#### Task item:
Of the lines in the data below, write out exactly those from the one holding "You are a computer-use" through the one holding "Instruction: Click the", both included.

#### Source records:
########################################

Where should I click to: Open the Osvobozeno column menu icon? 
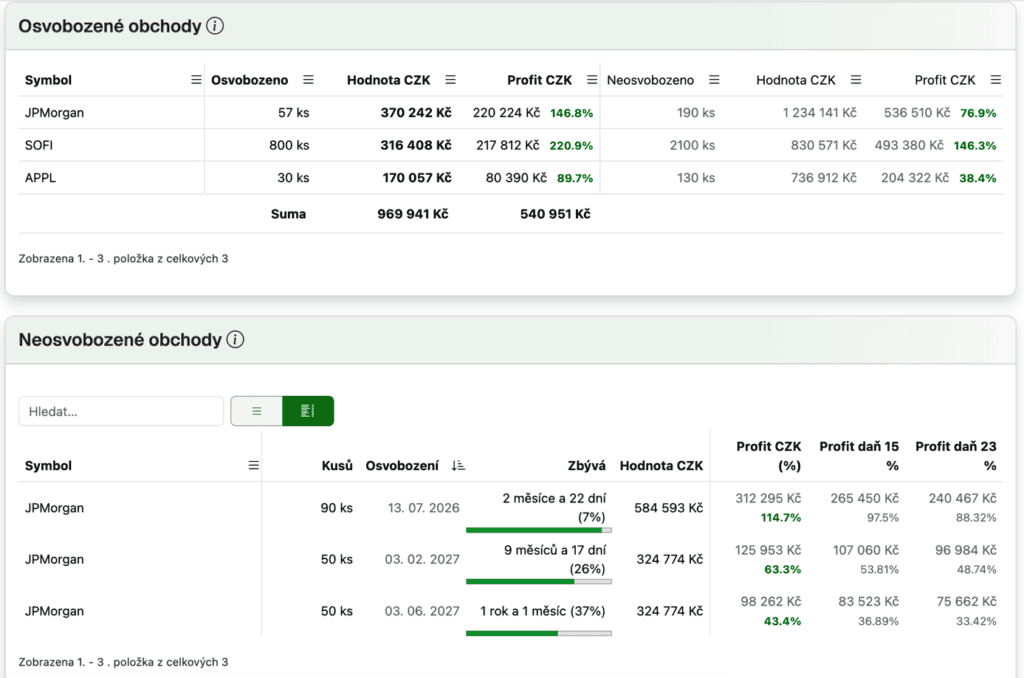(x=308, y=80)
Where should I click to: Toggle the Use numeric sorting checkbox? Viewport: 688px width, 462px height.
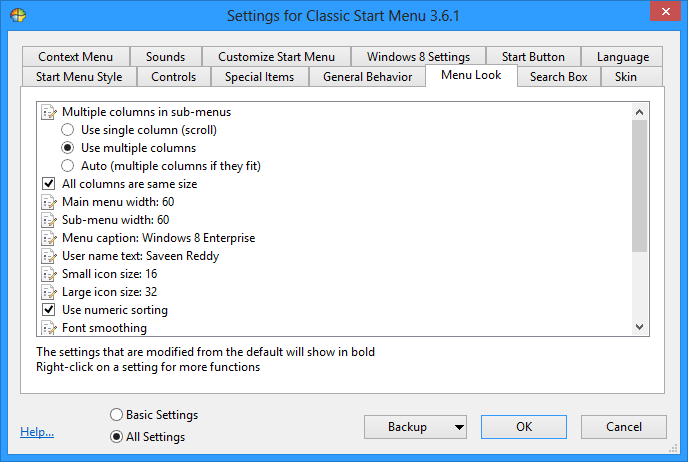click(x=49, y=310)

########################################

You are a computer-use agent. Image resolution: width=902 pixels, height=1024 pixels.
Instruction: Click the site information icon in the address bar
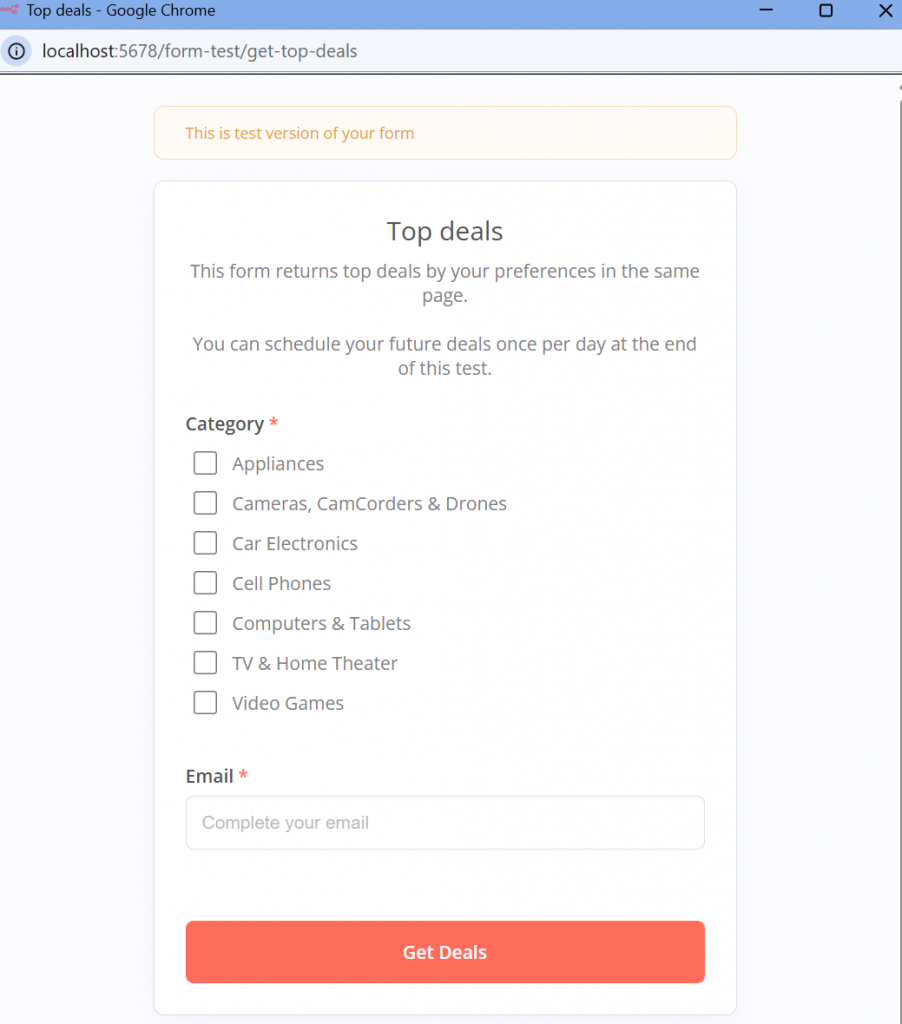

########################################

#### Exercise response:
You are a computer-use agent. Image resolution: width=902 pixels, height=1024 pixels.
Instruction: Click the site information icon in the address bar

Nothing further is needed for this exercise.